Task goal: Pick up the news story below about a diver stung by a stingray, continuing it from its last sentence.
━━━━━ Text shown ━━━━━
Naomi Mitchell - September 25, 2006 19:36 EST

Joe McKnight has survived a stingray attack with just three stitches and a hole in his wetsuit.

He says he will no longer laugh at any jokes about the death of Australian television star Steve Irwin following his own close encounter while diving for crayfish with friends at Okiwi Bay on Saturday.

Mr McKnight was about 10m below the surface and swimming over a crevice when he suddenly felt a stab on his leg and looked down to see a 1m-wide stingray attached to him.

It remained attached for five seconds and when it pulled away there was a "squirt of blood".

"I sat on the bottom and thought, `Oh Christ'. My whole leg was numb."

Mr McKnight, aged 35, made his way up to the surface and called to his friends, who hauled him into the boat. They pulled up his wetsuit, applied a pressure bandage and headed back to shore.

"My friend said, "Mate, you're going to hospital."

Mr McKnight described the pain as a "dead leg with a bee sting on top of it".

The Nelson Marlborough Rescue Helicopter flew him to Nelson Hospital and he was discharged about two hours later.

Mr McKnight said he had not lost his desire to head back into the water.

"I felt quite embarrassed.

"If (the sting) had been anywhere else ... I was lucky. I'm counting my blessings."

He did not know why the stingray had attacked him but now wonders whether he might have accidentally cornered it.
━━━━━ Data provided ━━━━━
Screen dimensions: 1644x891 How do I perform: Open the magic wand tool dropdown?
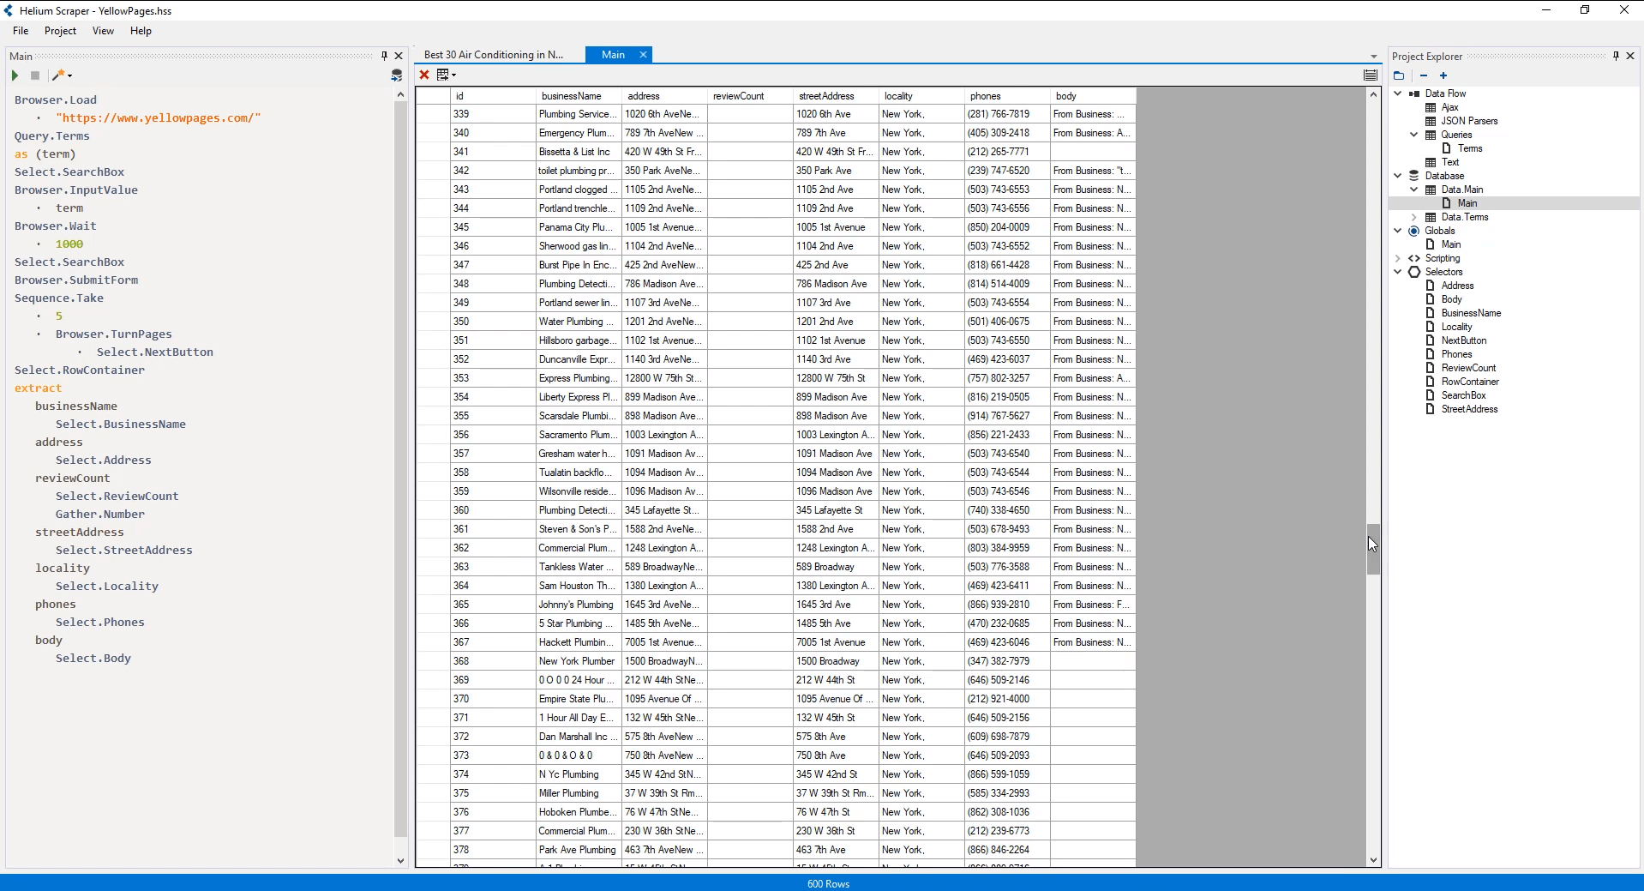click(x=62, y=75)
━━━━━
━━━━━ Data provided ━━━━━
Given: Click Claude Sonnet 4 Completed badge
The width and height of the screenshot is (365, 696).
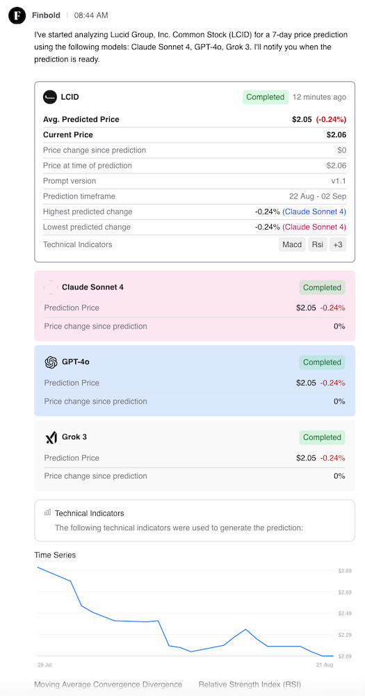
━━━━━
━━━━━ Data provided ━━━━━
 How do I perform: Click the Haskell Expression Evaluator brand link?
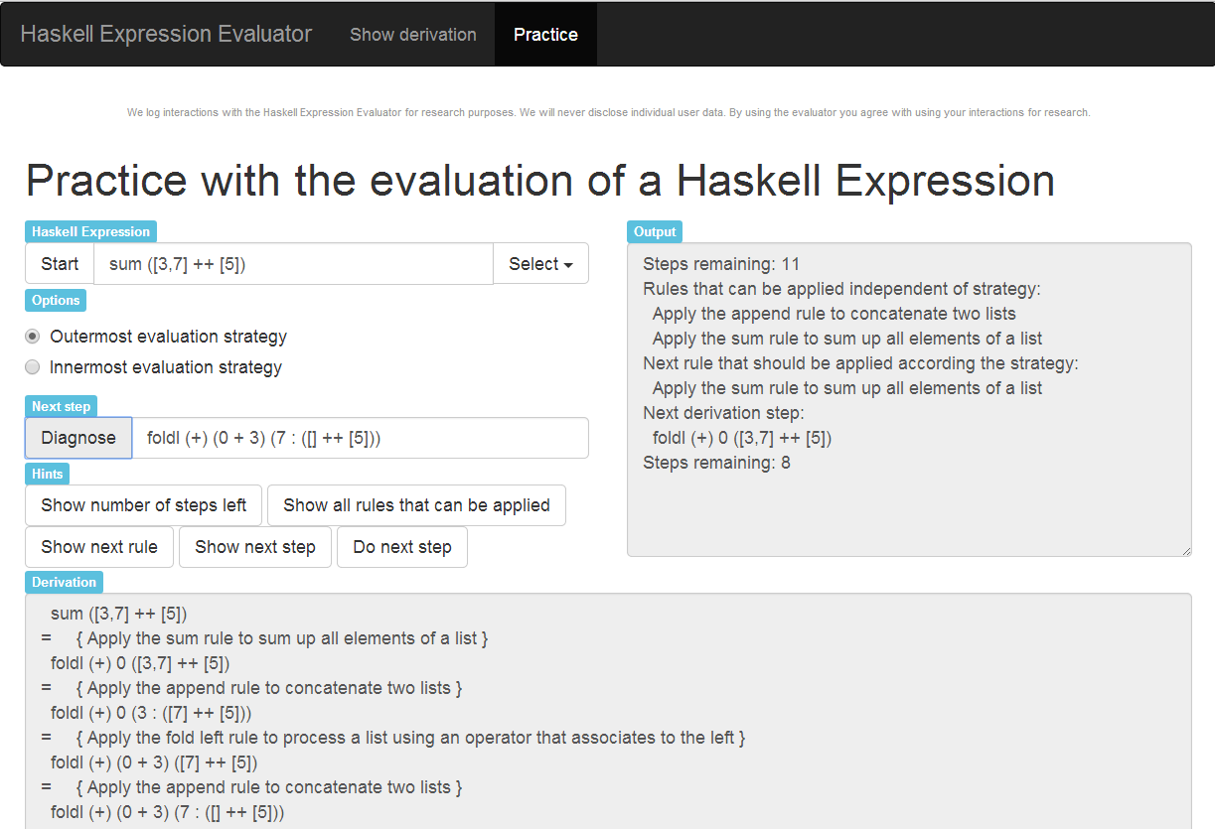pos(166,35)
━━━━━
Written reply:
Nelson Underwater Club president Eric Simmons said he had only heard of one other stingray incident in his 15 years of diving, and "that was when they stood on one".

"You have got to remember this is defensive behaviour. A stingray doesn't go out to attack."

Mr Simmons did not think the latest incidents would discourage divers from venturing into the ocean.

A search of the Nelson Mail archives reveal three other stingray attacks in the region in the past eight years.

American tourist Chazz Marshall was injured by a stingray while snorkelling for mussels in Abel Tasman National Park in November 2002. The then 22-year-old suffered a punctured lung and spent one week in Nelson Hospital.

A 21-year-old Swiss tourist was struck in the hand at Golden Bay in February 2002, and 55-year-old Nelson fisherman was also hit in the hand at Torrent Bay in January 1998.